LOGINThird-person POV
Vaelor Thalor stood alone in the upper spire of the citadel, the only place where the Aether hum felt almost tolerable.
The chamber was small, windowless except for a single vertical slit that framed the dying aurora. Before him hovered three crystalline orbs ,reports from the deep nexus monitors. No one else was permitted to see them. Not the council. Not his brothers. Certainly not the public.
He extended a hand. The orbs pulsed and unfolded into holographic webs of crimson and violet. Numbers scrolled in Thaloric script: core resonance down 0.7% in the last cycle. Energy bleed is accelerating. Micro-fractures are spreading along the primary lattice like rot in old bone. The decay was no longer theoretical. It was measurable. Inevitable. Unless—
He cut the thought before it could finish.

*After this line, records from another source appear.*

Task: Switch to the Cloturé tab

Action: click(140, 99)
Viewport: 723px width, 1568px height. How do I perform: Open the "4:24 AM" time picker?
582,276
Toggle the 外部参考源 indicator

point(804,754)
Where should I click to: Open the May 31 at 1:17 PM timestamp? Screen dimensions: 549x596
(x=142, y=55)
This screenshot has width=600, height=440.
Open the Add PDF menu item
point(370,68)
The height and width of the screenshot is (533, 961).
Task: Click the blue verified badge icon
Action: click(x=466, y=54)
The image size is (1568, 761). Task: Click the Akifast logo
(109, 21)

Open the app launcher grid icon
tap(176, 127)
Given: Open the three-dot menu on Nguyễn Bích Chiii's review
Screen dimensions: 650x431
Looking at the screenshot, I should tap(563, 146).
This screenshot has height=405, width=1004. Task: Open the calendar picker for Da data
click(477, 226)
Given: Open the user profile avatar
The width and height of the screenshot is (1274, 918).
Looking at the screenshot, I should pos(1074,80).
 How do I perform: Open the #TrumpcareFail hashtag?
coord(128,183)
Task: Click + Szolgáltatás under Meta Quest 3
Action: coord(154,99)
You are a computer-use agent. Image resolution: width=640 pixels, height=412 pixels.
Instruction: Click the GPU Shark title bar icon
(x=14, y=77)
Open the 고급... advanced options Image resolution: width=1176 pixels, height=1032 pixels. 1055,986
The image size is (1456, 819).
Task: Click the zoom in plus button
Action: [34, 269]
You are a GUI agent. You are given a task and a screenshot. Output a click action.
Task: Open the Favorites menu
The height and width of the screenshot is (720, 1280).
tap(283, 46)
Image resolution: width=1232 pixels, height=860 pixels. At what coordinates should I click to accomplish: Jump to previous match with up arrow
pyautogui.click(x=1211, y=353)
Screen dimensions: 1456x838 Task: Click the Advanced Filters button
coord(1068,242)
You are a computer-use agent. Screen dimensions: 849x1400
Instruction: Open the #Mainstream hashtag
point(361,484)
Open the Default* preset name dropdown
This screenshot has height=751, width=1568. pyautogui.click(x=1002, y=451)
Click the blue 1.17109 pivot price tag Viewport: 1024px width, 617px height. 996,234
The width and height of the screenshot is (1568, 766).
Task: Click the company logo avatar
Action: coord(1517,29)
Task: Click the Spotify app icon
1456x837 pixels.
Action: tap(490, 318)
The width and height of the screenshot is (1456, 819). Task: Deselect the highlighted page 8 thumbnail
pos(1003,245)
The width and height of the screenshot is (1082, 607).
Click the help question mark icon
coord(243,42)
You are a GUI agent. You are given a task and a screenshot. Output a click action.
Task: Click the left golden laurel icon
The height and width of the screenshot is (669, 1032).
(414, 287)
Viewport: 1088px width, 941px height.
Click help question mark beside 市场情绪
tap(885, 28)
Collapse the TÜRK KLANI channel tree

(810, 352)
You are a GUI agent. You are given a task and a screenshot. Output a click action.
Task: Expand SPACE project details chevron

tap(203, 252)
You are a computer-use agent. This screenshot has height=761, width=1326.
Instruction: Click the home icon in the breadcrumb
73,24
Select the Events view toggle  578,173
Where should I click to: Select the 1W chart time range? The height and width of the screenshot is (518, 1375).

His father had decided the humans were worth the risk. Three fragile specimens from a backwater world that still poisoned its own atmosphere. Vaelor had argued against it in a private audience. Humans were vermin in velvet. No dignity. No restraint. Weak bodies housing minds that festered with greed and betrayal. He had studied their history through the Concord archives—wars over dirt, slavery over skin tone, entire continents burned for profit. Evil was not an aberration in them; it was foundational. To allow them near the core was to invite corruption into the planet’s beating heart.
And yet the Sovereign had spoken with calm finality. “We are dying, my son. Pride will not heal what is broken.”
So Vaelor had bowed. Reluctantly. And accepted the duty of oversight.
Now the delegation was here.
He closed the reports with a flick of telekinesis. The orbs dimmed and sank into the floor. He adjusted the segmented plates of his armor, black crystal fused to obsidian scales, and descended the spiral stair to the throne hall.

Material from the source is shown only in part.